---------- Source data

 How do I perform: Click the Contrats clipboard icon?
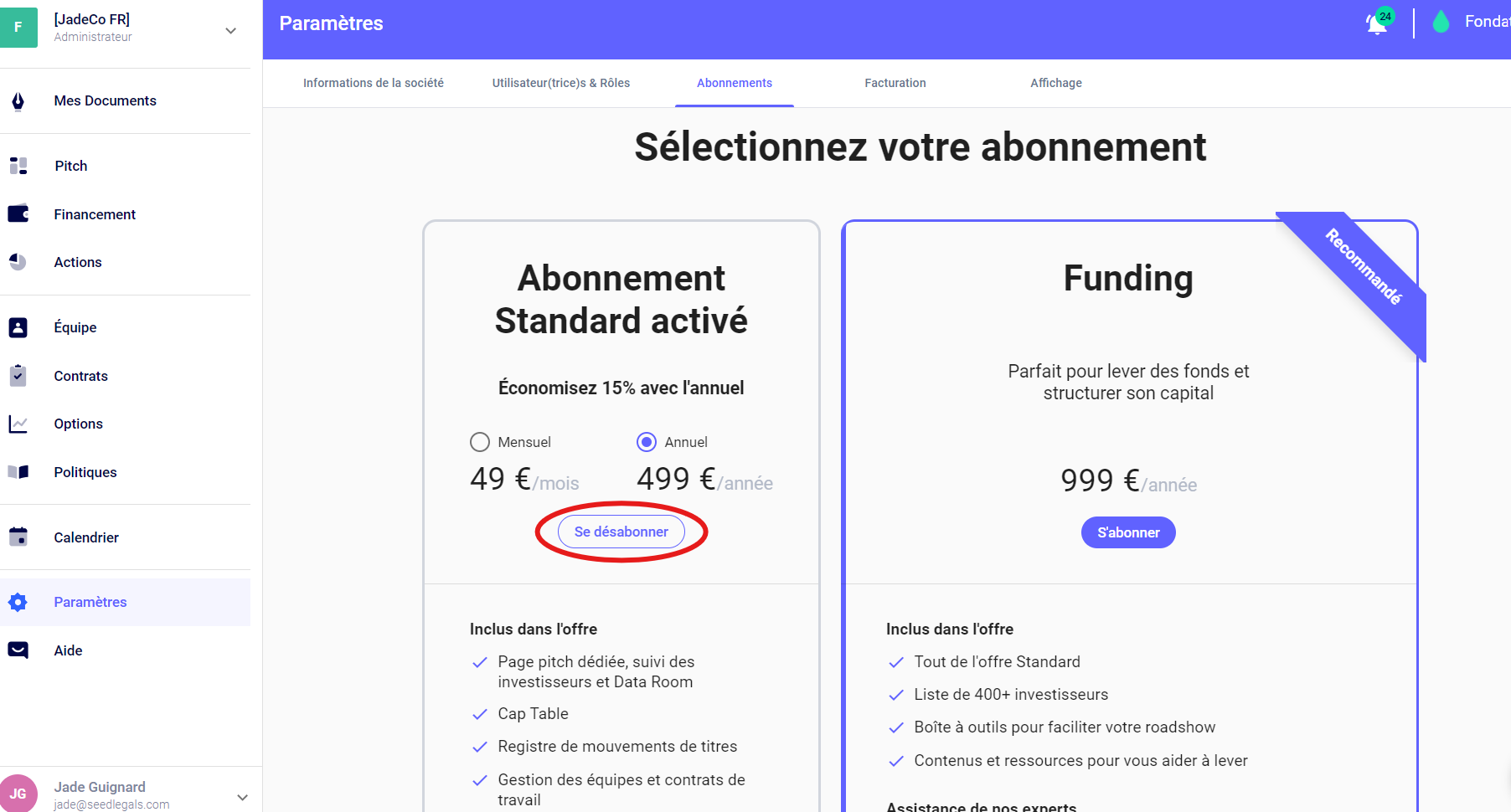point(18,376)
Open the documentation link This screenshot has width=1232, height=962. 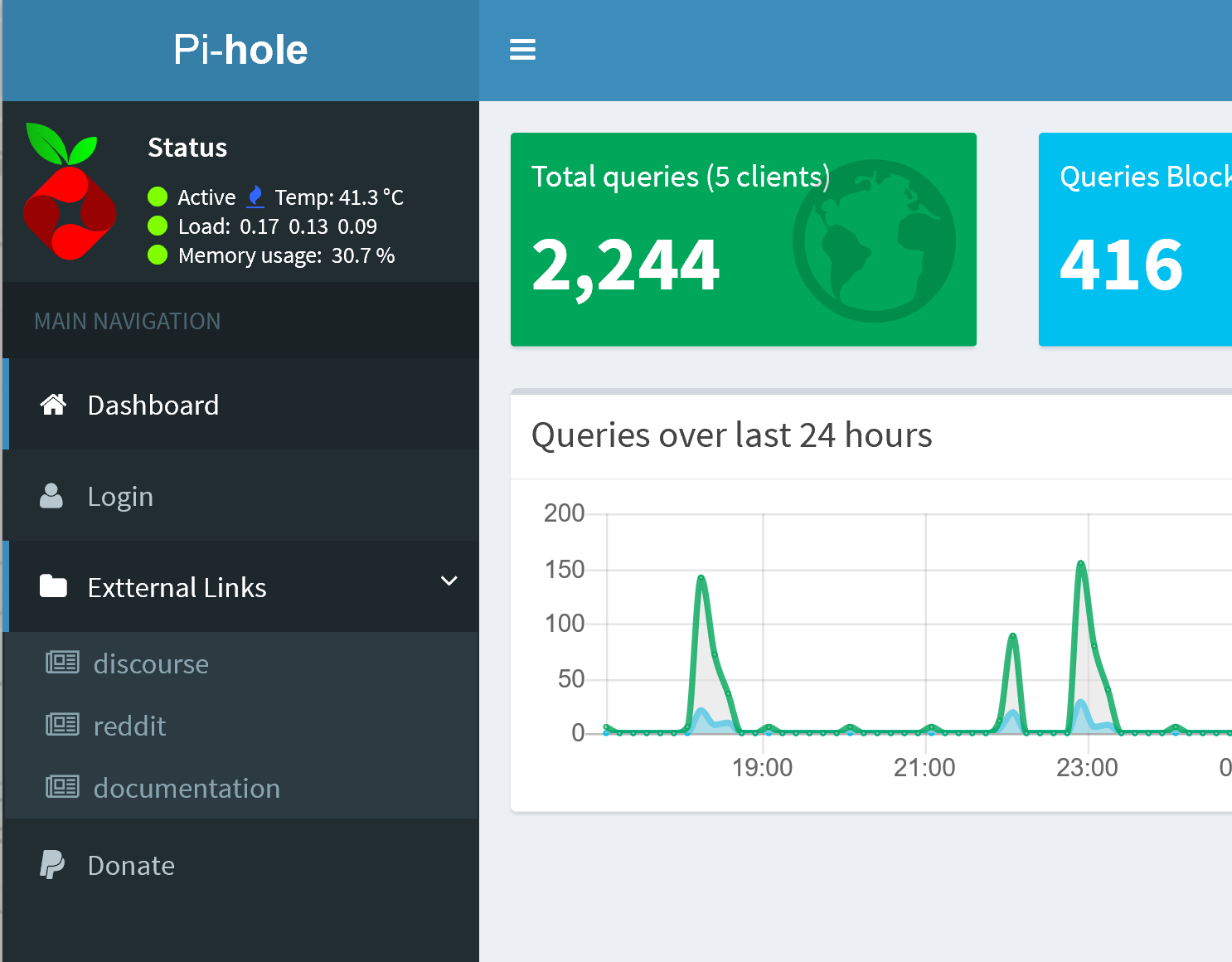(187, 788)
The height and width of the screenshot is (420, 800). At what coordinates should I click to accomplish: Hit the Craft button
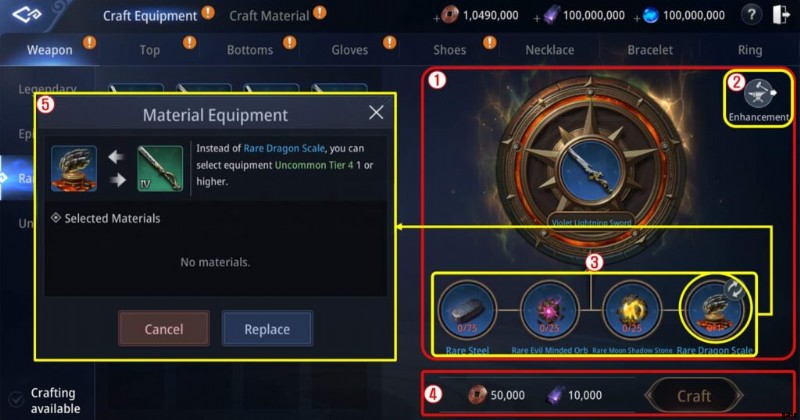pyautogui.click(x=693, y=396)
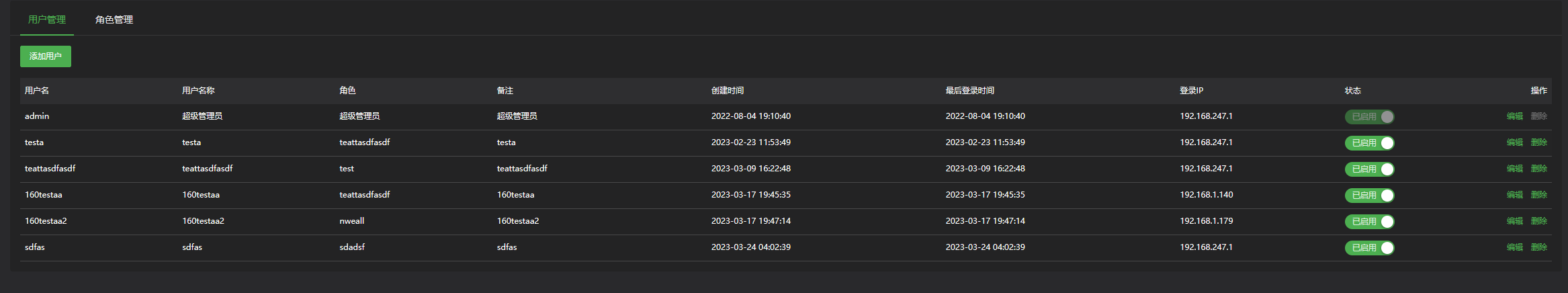The image size is (1568, 293).
Task: Delete the teattasdfasdf user row
Action: click(x=1538, y=169)
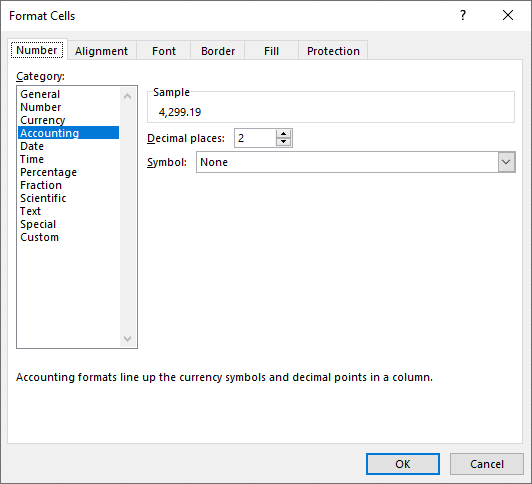Click the help question mark icon

(x=463, y=15)
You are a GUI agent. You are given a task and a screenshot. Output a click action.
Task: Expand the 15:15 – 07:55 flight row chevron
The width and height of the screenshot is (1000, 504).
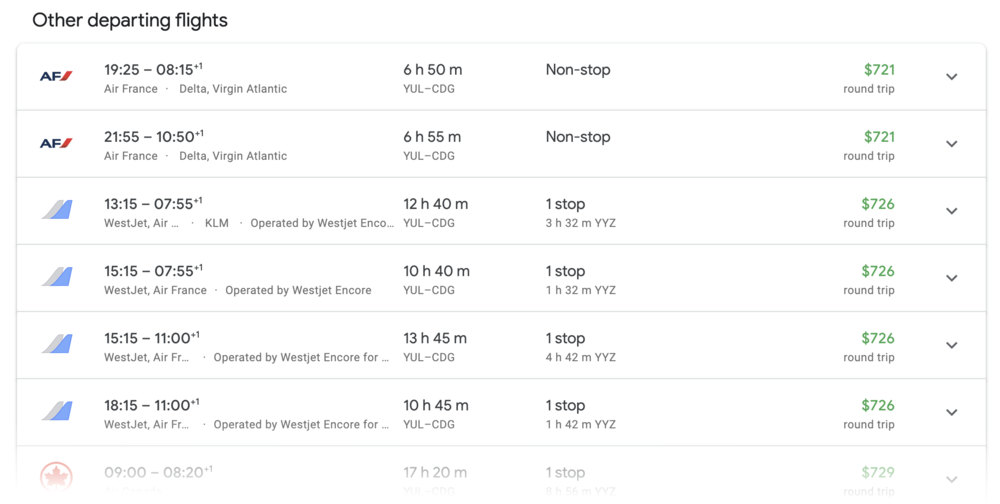(x=951, y=278)
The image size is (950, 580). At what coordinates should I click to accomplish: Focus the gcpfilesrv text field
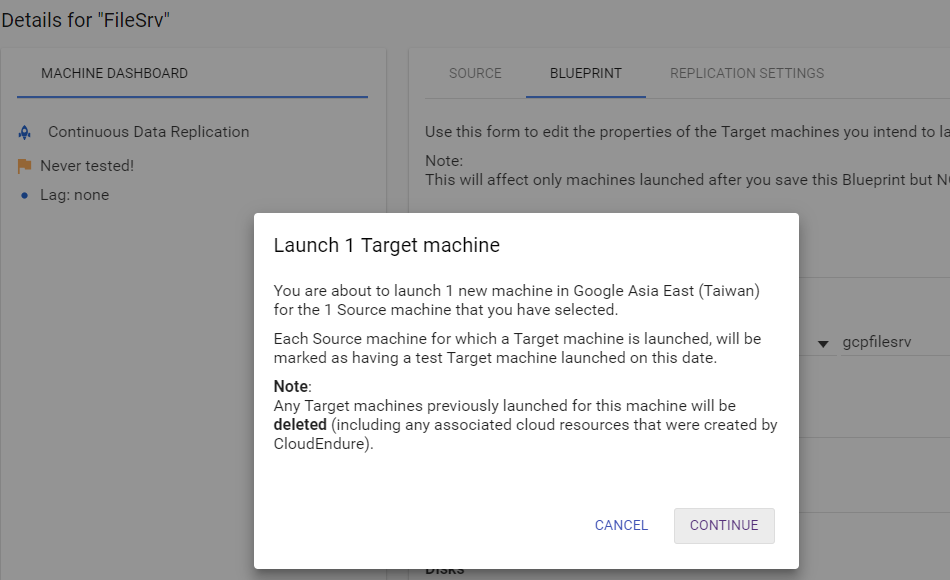click(x=895, y=342)
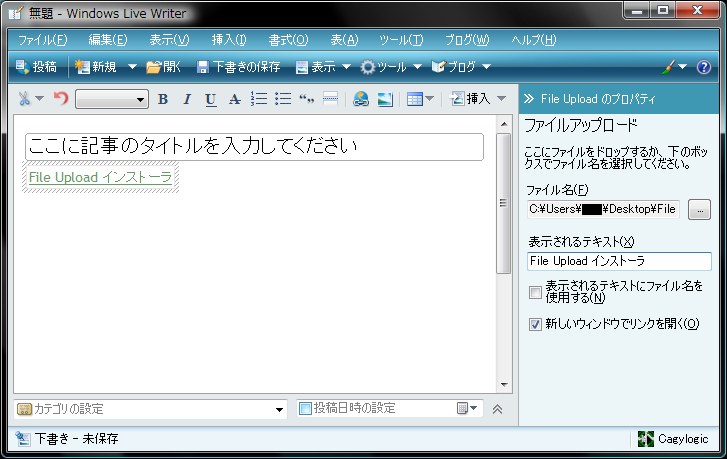Screen dimensions: 727x459
Task: Click the Insert Picture icon
Action: coord(385,99)
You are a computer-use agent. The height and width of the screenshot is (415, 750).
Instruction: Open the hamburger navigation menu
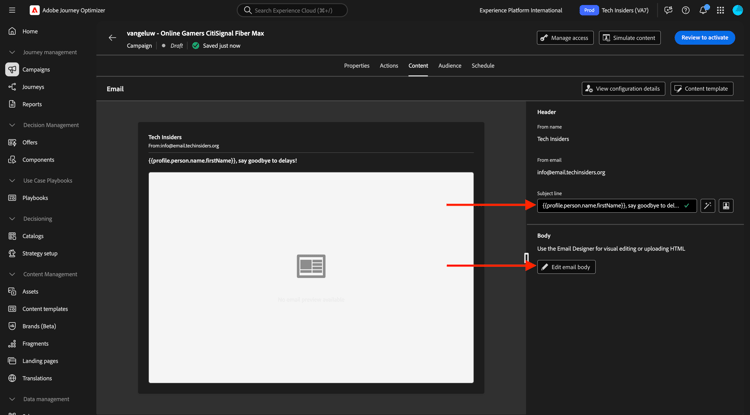click(12, 10)
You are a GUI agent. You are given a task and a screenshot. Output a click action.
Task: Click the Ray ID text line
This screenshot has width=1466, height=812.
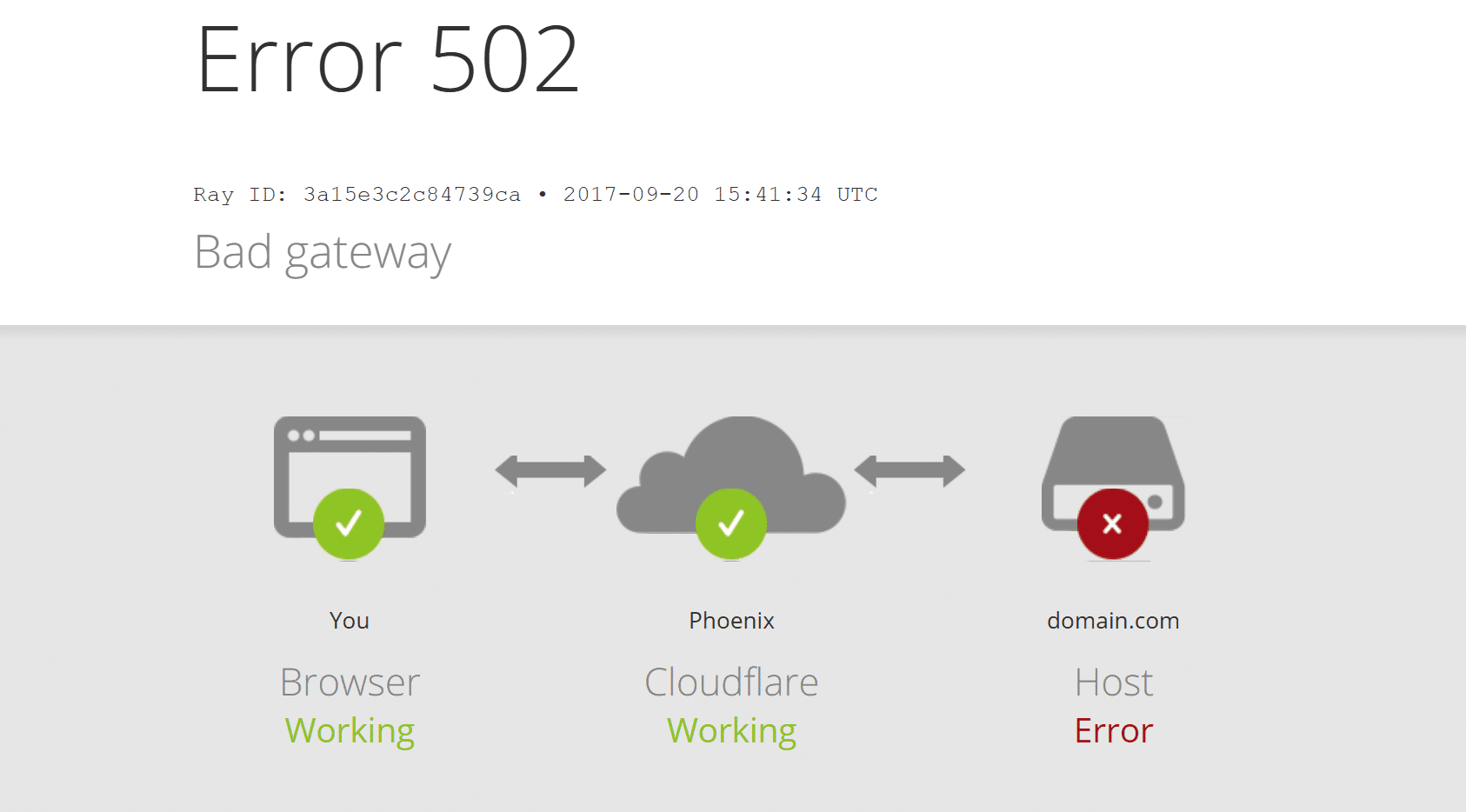click(x=536, y=194)
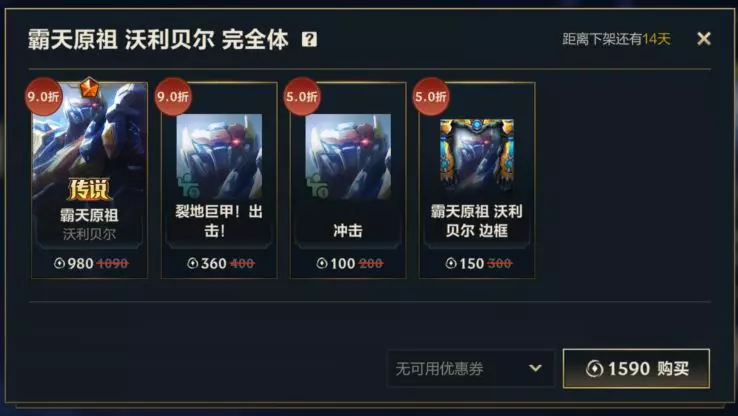738x416 pixels.
Task: Click the 5.0折 badge on 冲击 item
Action: 302,96
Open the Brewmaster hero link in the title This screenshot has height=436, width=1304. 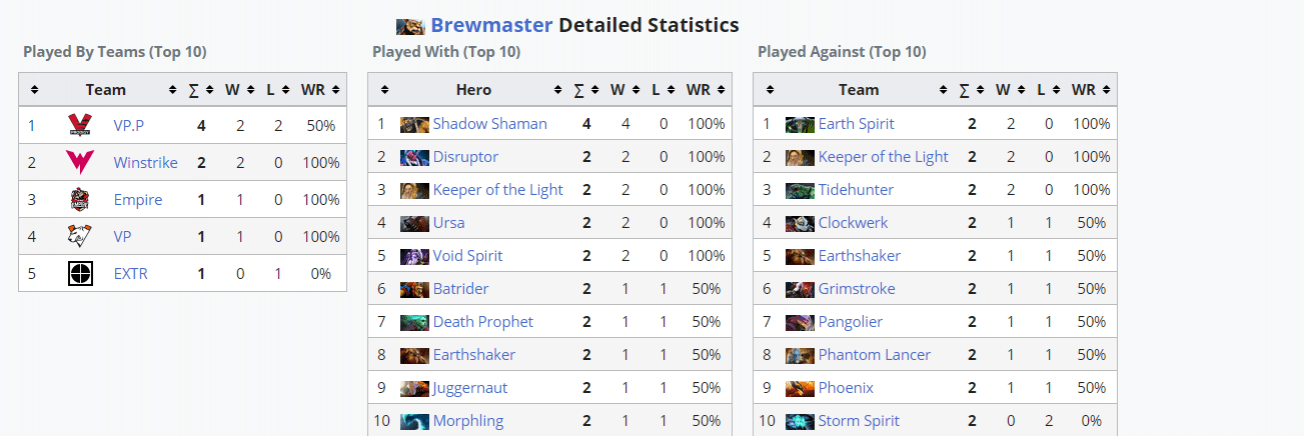tap(492, 25)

--------------------

What needs to be done: Quote word for word only the lines above from the one containing "Task: Expand the" through the one containing "Task: Click the Ray ID text line". Pictures stay out of your copy.

Response below:
Task: Expand the 15:15 – 07:55 flight row chevron
The width and height of the screenshot is (1000, 504).
(x=951, y=278)
The image size is (950, 580). At what coordinates should I click to accomplish: Focus the gcpfilesrv text field
click(x=895, y=342)
Screen dimensions: 727x459
Task: Click the Insert Picture icon
Action: coord(385,99)
You are a computer-use agent. The height and width of the screenshot is (415, 750).
Instruction: Open the hamburger navigation menu
click(12, 10)
You are a GUI agent. You are given a task and a screenshot. Output a click action.
Task: Click the Ray ID text line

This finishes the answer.